═══ The data

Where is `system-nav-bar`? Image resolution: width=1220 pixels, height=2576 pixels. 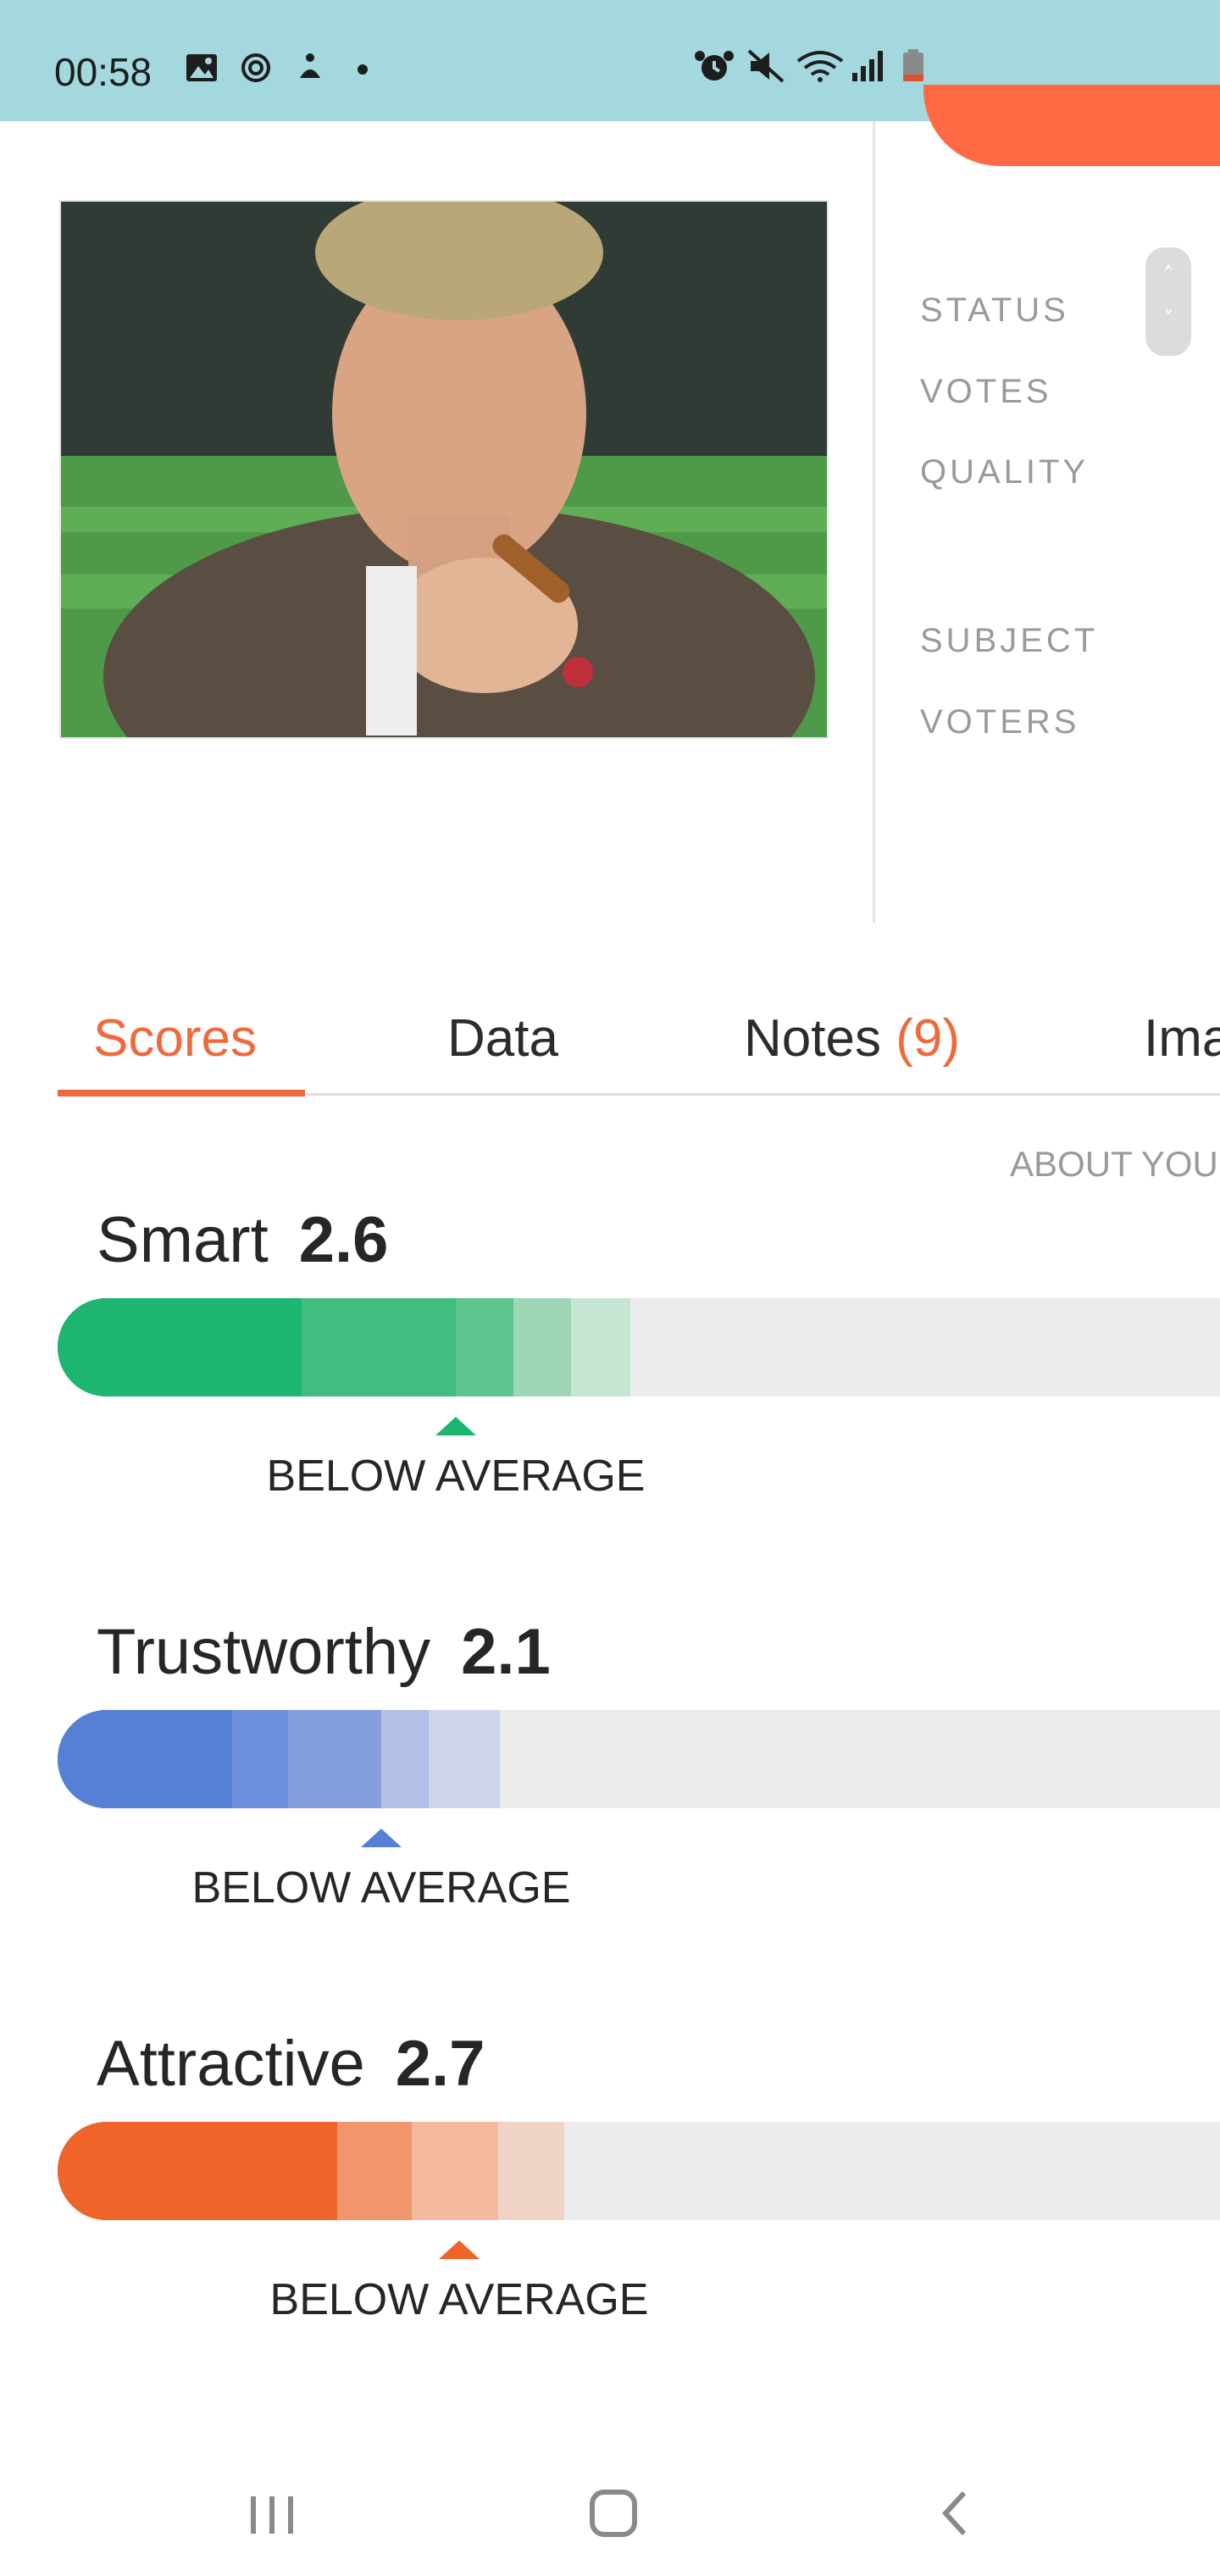
system-nav-bar is located at coordinates (610, 2508).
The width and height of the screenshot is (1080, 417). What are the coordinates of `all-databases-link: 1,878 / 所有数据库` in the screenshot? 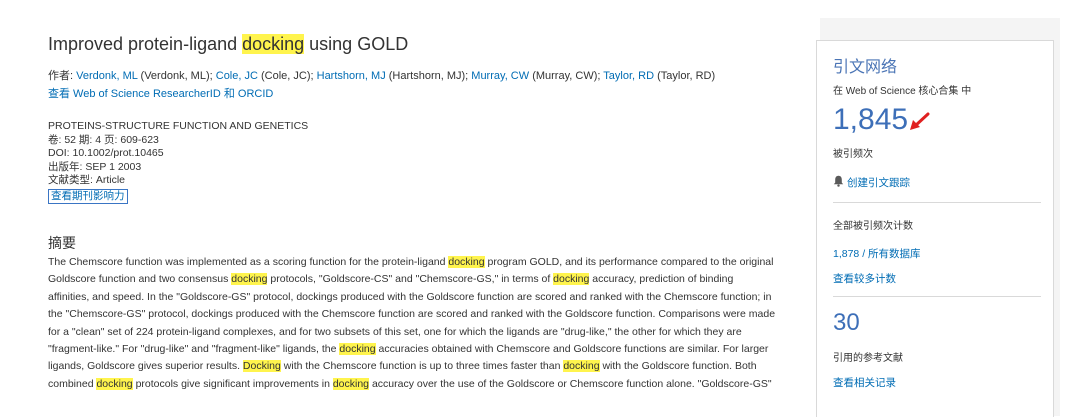 It's located at (877, 254).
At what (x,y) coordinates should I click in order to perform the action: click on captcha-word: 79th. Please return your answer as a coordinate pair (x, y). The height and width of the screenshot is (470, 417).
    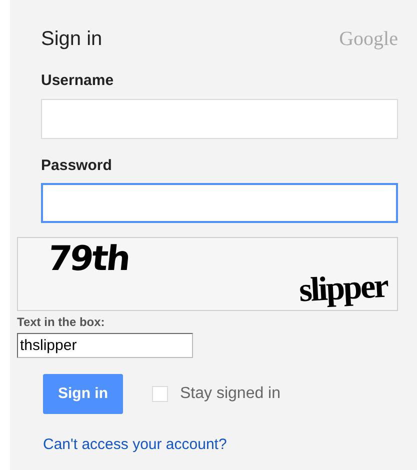
    Looking at the image, I should click on (88, 259).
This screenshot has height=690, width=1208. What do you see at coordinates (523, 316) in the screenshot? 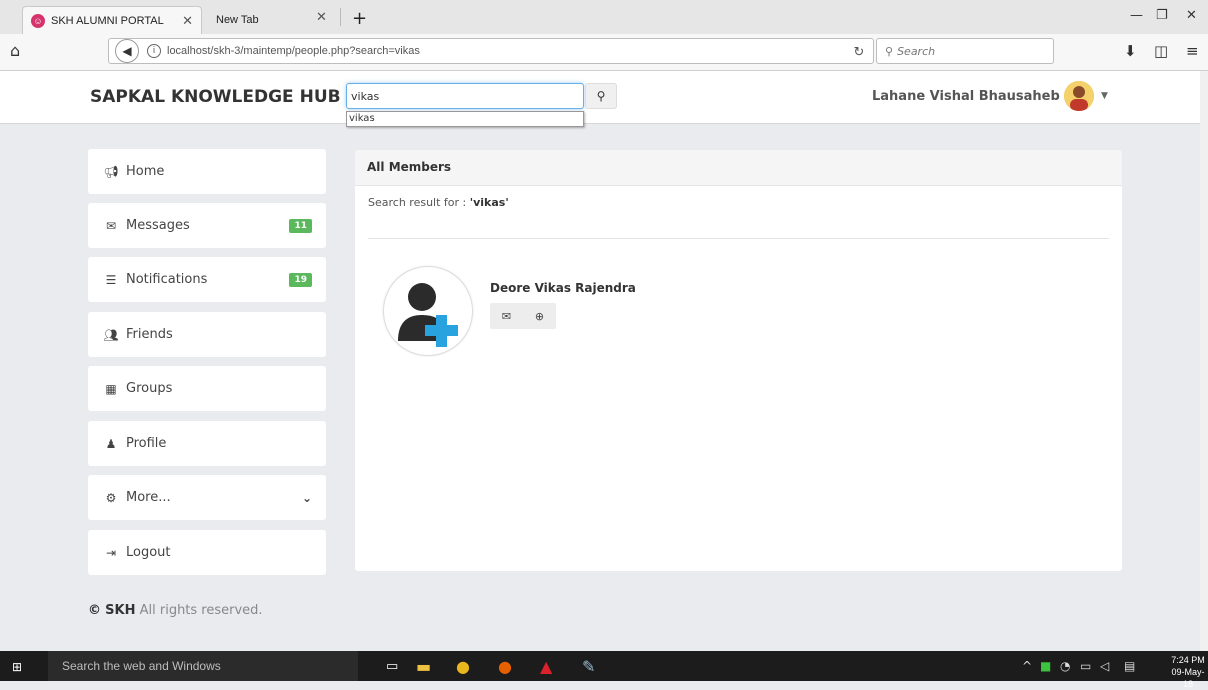
I see `member-actions: ✉ ⊕` at bounding box center [523, 316].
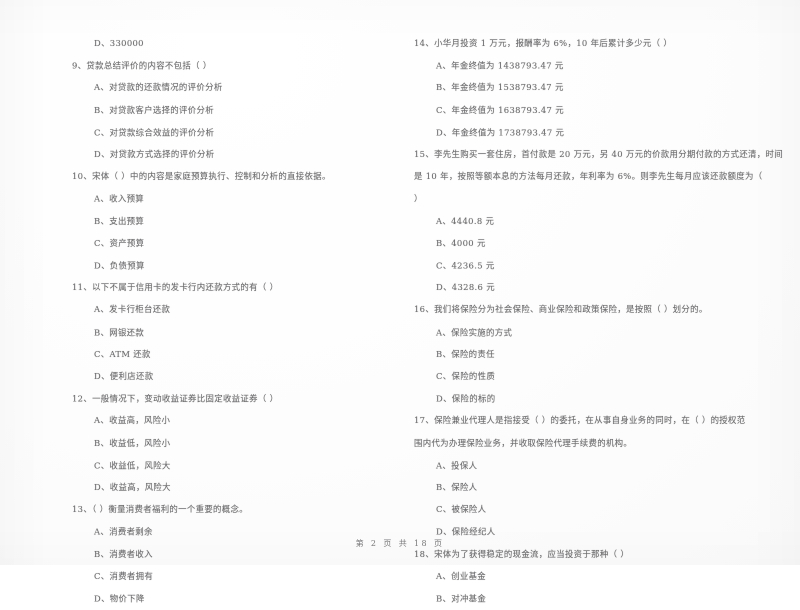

══════

Aim of the exercise:
Reproduce the records verbatim, starting at the line containing "This screenshot has" and continuing through the end of the records, both ends included. Leave the pictures out of the output.

Written response:
This screenshot has height=690, width=1208. What do you see at coordinates (523, 316) in the screenshot? 
I see `member-actions: ✉ ⊕` at bounding box center [523, 316].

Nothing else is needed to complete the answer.